The symptoms, such as jaundice, show up only after 70 per cent to 80 per cent of the liver is affected by the disease,” he explained at the press briefing. Hepatitis B and C viruses, excessive alcohol consumption and fatty liver disease were the other causes of liver failure, the hepatologist and the surgeon said. Consumption of alternative medicines containing heavy metals could also cause liver disease, the hepatologist said.
“I had swelling in my feet,” said Munna Lal. “He had abdominal and feet oedema (fluid collection in the abdomen and feet). This is another symptom that surface late,” Dr. Olith Selvan said.
Munna Lal got a new liver that was harvested from a brain dead patient in Tiruchi.

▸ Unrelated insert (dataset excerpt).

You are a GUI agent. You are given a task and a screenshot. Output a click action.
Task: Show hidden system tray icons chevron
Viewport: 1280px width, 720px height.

It took three-and-a-half hours to bring it to Coimbatore, after being allocated under the State Government’s authorised and centralised system of allocating organs harvested from brain dead persons.
“Six hours is the ideal time, between harvest and transplantation,” Dr. Mansard said and added that it could even up to 24 hours.
While harvesting the entire liver from a brain dead person was one option, the other was taking a portion of the liver of a live, related donor. Being a regenerative organ, the liver would grow to its full size in both the donor and the recipient.
The success rate of liver transplantation surgeries was as much as 90 per cent to 95 per cent, Chairman of KMCH Nalla G. Palanisami said. Claiming that the liver transplantation done at his hospital was the first done outside Chennai, he said a separate liver transplantation wing was being created in the hospital.
On the huge cost that put liver transplantation out of the common man’s reach, he said it was because only a few centres and skilled surgeons performed this, as also the cost of hospital stay and immuno-suppressants (drugs that the liver recipient takes to bring down immunity to enable his system to accept the transplant).